Araujo, W. L., Ishizaki, K., Nunes-Nesi, A., Larson, T. R., Tohge, T., Krahnert, I., et al. (2010). Identification of the 2-Hydroxyglutarate and Isovaleryl-CoA Dehydrogenases as Alternative Electron Donors Linking Lysine Catabolism to the Electron Transport Chain of Arabidopsis Mitochondria. The Plant Cell, 22(5), 1549-1563. doi:10.1105/tpc.110.075630.

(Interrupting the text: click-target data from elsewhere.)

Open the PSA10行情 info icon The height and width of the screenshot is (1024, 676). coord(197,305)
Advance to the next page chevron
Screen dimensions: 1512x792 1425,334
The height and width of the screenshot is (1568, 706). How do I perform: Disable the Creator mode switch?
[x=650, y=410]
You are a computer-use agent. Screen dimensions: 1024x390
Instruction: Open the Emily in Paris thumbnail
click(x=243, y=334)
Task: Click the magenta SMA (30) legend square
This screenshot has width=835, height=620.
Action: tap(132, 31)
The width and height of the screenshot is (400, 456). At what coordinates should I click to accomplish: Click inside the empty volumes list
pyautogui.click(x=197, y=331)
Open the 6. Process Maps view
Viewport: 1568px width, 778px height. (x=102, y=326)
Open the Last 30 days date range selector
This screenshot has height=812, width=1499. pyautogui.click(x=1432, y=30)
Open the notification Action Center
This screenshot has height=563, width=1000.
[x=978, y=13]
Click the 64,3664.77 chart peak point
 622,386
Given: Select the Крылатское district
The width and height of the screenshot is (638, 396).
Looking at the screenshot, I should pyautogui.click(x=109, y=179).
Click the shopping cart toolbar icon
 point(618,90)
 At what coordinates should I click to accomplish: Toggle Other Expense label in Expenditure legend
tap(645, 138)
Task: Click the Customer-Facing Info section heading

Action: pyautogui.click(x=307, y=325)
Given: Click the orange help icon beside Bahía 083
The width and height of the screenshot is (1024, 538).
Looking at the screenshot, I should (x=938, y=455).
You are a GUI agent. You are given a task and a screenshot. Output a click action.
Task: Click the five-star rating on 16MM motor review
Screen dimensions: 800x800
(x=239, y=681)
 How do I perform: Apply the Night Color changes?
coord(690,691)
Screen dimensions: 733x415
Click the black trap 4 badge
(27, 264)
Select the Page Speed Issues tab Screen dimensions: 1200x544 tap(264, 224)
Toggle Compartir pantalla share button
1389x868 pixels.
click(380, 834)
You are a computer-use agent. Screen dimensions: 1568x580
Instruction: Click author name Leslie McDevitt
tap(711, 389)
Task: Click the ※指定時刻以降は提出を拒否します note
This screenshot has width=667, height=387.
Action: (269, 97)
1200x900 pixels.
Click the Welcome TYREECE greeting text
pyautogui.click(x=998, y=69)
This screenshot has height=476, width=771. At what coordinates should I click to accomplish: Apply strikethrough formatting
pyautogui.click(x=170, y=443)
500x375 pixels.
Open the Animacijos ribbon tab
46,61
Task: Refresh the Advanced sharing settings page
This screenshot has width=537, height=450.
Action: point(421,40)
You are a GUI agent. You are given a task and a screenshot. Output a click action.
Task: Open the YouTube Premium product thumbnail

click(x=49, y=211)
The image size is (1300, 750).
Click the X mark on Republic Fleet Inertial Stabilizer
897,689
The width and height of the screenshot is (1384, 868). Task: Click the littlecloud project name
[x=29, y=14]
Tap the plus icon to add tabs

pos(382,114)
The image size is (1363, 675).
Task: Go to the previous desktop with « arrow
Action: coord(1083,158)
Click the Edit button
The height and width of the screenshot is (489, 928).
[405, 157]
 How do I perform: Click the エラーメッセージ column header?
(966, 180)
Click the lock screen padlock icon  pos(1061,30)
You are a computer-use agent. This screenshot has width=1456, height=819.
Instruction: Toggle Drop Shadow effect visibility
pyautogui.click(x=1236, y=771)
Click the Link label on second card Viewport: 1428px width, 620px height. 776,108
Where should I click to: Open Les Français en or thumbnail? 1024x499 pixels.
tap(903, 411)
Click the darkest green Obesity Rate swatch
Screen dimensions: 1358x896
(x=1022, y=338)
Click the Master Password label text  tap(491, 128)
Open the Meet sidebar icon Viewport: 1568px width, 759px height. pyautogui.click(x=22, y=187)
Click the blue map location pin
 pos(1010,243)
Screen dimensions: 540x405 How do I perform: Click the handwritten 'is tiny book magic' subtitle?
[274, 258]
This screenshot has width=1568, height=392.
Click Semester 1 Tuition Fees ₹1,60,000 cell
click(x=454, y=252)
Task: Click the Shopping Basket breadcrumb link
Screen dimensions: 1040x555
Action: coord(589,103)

Cite as: https://hdl.handle.net/11858/00-001M-0000-0014-2479-1
Abstract
The process of dark-induced senescence in plants is relatively poorly understood, but a functional electron-transfer flavoprotein/electron-transfer flavoprotein: ubiquinone oxidoreductase (ETF/ETFQO) complex, which supports respiration during carbon starvation, has recently been identified. Here, we studied the responses of Arabidopsis thaliana mutants deficient in the expression of isovaleryl-CoA dehydrogenase and 2-hydroxyglutarate dehydrogenase to extended darkness and other environmental stresses. Evaluations of the mutant phenotypes following carbon starvation induced by extended darkness identify similarities to those exhibited by mutants of the ETF/ETFQO complex. Metabolic profiling and isotope tracer experimentation revealed that isovaleryl-CoA dehydrogenase is involved in degradation of the branched-chain amino acids, phytol, and Lys, while 2-hydroxyglutarate dehydrogenase is involved exclusively in Lys degradation. These results suggest that isovaleryl-CoA dehydrogenase is the more critical for alternative respiration and that a series of enzymes, including 2-hydroxyglutarate dehydrogenase, plays a role in Lys degradation. Both physiological and metabolic phenotypes of the isovaleryl-CoA dehydrogenase and 2-hydroxyglutarate dehydrogenase mutants were not as severe as those observed for mutants of the ETF/ETFQO complex, indicating some functional redundancy of the enzymes within the process. Our results aid in the elucidation of the pathway of plant Lys catabolism and demonstrate that both isovaleryl-CoA dehydrogenase and 2-hydroxyglutarate dehydrogenase act as electron donors to the ubiquinol pool via an ETF/ETFQO-mediated route.